The Scientific American article notes how something similar occurred at the start of Covid when the CDC produced a defective test that held up getting the virus under control. This time the CDC claims that it wasn't their fault, but it likely is their fault that they didn't immediately get another company to make a functional test kit instead of waste months trying to get the contract company to fix their mistake. The article indicates that they are pretty sure that the company will make fully functional test kits soon.
Ron Okimoto
https://www.sfchronicle.com/health/article/h5n1-bird-flu-california-impact-19592660.phpChronicle article on H5N1. They claim that H5N1 is showing up in poultry in the bay area. For some reason they are not testing dairy herds in California. They know that multiple counties in the bay area show elevated levels of influenza in their waste water and that this is correlated with infected dairy herds in other states. When I looked into this back in May I suspected that the Dairy Influenza likely first infected dairy cattle in California. Poultry farms began to go down with H5N1 in central California dairy counties in October when they thought that the infection first started in Dairy cattle. Poultry farms start to go down in states with infected dairy herds because of the crossover with Dairy workers and their close contacts also working at poultry farms. In the Bay area commercial Poultry farms started to go down in October 2023 and it spread North to encircle the Bay Area (counties showing influenza in waste water were among the counties with infected flocks). The Dairy virus has been found to be most closely related to a virus isolated from a Peregrine falcon in California.
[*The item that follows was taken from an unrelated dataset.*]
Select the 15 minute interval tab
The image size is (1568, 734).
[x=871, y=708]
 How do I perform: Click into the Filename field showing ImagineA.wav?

I tried to get the sequencing results for the Poultry flocks, but I was told that the USDA did not release information on people involved in collecting and testing the California samples. I could not contact anyone that would know what the sequencing results were. The California sequences have not been included in any of the sequence analysis to date. My guess is that they will find infected herds in California because the virus likely hasn't burned through all the herds at this time, and they will find that the initial infection predates the Texas samples and that the Texas virus likely came from California.